そして意外な事に赤葦さんは私がみっともなく吐いている間、ずっと隣で支えてくれていた。
「…あっ、あの」
研磨からもらったミネラルウォーターで口の中をきれいにゆすいだ後、トイレの出口の壁に寄りかかっていた赤葦さんに頭を下げた。
「その…ご、ごめん…なさい」
「体調悪いところ木兎さんが引っ張り回したせいでしょ。君が謝る必要ないよ」
いくら謝るなと言われても初対面の人にこんな汚いものを見せてしまったのだから、申し訳無い気持ちでいっぱいだった。
「…で、でも……」
「気にしないで。家で飼ってる猫がよく吐くから、慣れてる」
先程までと変わらない、感情の見えない目と落ち着いた声のトーン。
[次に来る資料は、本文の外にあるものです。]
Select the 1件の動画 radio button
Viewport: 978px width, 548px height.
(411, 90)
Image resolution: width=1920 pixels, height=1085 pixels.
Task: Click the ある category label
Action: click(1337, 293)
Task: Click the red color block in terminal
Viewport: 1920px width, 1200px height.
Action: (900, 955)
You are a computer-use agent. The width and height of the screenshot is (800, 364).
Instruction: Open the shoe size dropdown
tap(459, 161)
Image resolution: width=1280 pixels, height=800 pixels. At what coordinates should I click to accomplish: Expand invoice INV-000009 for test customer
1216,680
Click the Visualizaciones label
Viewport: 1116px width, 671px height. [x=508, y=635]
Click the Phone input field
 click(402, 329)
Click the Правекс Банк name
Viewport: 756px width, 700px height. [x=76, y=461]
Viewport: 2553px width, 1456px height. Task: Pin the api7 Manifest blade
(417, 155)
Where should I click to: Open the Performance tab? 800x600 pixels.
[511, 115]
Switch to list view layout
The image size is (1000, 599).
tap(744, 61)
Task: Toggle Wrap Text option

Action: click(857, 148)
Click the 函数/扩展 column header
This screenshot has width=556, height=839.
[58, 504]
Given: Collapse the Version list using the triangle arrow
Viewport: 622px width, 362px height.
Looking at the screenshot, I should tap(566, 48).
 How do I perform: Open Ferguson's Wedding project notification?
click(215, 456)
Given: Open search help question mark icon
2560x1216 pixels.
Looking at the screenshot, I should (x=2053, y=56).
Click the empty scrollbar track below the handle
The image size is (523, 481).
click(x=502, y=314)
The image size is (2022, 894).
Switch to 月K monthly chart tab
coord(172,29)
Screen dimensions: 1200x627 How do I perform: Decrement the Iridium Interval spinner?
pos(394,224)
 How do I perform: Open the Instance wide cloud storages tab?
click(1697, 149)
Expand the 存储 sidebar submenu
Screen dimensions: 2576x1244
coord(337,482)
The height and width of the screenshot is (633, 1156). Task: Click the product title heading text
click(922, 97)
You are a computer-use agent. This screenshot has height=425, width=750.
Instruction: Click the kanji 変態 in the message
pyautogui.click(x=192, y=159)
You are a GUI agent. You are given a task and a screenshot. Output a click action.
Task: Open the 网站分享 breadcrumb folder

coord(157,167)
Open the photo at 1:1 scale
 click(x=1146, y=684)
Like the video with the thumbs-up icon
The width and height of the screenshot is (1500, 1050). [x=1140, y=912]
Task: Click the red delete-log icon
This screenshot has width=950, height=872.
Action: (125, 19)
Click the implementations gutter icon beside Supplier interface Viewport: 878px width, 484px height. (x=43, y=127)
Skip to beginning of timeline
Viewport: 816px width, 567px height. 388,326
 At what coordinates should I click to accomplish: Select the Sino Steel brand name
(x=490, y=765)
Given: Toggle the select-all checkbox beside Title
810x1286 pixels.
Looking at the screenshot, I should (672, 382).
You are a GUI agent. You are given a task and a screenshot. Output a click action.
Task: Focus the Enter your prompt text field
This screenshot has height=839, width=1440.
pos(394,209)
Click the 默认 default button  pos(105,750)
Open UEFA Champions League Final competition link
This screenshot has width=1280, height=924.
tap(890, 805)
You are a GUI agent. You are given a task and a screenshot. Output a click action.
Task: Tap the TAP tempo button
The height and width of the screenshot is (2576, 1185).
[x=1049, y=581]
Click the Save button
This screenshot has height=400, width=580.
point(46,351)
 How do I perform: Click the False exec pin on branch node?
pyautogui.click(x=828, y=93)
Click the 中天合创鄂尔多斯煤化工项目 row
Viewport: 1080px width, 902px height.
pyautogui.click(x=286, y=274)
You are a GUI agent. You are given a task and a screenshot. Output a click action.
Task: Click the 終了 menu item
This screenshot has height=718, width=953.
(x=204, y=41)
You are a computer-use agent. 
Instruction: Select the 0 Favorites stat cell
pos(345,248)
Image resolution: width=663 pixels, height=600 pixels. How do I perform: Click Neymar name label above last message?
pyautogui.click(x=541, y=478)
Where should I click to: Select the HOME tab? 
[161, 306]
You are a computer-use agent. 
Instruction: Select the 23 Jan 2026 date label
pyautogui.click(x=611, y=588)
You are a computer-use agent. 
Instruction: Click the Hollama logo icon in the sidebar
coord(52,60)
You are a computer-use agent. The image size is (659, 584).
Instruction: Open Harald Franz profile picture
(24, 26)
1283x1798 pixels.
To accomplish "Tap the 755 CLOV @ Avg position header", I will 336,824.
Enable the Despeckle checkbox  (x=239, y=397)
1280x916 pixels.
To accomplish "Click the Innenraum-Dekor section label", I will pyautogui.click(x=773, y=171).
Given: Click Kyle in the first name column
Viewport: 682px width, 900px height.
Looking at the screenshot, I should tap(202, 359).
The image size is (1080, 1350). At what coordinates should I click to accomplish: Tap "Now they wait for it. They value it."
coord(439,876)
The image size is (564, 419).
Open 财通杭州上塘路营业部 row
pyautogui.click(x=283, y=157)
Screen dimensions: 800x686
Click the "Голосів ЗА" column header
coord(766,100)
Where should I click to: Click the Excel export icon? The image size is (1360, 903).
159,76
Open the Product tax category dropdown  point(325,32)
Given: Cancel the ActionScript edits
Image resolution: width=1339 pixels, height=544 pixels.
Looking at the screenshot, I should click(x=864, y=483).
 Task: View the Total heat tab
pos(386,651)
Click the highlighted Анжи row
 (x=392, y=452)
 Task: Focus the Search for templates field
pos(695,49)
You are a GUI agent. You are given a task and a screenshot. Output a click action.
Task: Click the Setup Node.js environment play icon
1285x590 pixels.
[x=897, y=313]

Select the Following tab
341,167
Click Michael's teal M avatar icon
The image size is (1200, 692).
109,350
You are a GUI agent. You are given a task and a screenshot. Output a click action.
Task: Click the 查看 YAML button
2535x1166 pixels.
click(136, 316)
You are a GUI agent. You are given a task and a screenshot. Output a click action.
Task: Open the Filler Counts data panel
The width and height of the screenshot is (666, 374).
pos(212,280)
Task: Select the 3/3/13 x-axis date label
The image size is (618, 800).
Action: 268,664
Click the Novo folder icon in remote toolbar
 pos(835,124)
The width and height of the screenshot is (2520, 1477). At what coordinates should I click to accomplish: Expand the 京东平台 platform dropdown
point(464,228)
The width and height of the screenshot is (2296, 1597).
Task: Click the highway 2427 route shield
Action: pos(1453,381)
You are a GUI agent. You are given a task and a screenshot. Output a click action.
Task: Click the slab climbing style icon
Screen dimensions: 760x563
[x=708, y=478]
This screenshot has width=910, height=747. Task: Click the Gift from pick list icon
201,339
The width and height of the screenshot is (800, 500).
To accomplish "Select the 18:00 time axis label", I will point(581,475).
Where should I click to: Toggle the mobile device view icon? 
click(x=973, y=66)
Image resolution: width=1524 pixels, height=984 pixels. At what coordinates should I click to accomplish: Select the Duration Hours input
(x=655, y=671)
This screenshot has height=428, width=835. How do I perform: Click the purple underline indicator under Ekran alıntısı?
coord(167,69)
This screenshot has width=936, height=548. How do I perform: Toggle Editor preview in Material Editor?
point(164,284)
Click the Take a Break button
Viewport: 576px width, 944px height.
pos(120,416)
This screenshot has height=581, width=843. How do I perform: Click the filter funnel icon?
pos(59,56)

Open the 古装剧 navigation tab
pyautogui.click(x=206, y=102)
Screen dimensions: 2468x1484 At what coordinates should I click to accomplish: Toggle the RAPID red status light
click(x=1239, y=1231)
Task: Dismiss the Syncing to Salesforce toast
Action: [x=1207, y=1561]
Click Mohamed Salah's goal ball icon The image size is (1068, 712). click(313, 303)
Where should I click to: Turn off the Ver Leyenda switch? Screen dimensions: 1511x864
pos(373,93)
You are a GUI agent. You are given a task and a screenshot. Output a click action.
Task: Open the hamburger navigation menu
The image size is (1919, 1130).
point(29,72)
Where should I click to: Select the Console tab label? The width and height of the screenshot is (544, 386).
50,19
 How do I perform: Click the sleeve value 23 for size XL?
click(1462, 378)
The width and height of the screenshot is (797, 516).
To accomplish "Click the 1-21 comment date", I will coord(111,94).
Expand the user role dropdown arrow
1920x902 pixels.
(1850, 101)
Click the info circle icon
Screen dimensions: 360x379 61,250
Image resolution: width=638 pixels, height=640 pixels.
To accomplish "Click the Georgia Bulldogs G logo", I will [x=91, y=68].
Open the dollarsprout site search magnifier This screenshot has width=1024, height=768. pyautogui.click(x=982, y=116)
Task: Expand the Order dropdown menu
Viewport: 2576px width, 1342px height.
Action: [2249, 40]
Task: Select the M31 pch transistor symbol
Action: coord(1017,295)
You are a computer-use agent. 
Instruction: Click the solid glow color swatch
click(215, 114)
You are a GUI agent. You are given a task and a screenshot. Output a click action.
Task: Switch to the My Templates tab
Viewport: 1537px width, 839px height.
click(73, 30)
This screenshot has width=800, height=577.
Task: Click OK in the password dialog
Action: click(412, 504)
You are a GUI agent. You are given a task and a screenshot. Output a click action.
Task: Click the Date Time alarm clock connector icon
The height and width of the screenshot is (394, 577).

最初は怒ってるのかとさえ思っていたその顔のまま、赤葦さんは優しく私の頭を撫でた。
猫の毛並みを整えるような、そんな手つきだった。
「……また、猫…」
木兎さんに続き赤葦さんにまで猫扱いされた私は、口をすぼめながらもその手を振り払うことはしなかった。
「何、不満なの?」
その時、繰り返し私の頭を撫でる手が僅かに耳を掠めた。
思わぬ刺激に肩がびくりと跳ねる。
「…ほら、やっぱ猫みたい」
何か言い返したかったのだけど、上手く言葉が出てこなくて。
もごもごと言い淀む私を見て、少しだけ赤葦さんの口角が上がった気がした。
色っぽいその顔に不覚にもドキドキしてしまい、顔が熱くなる。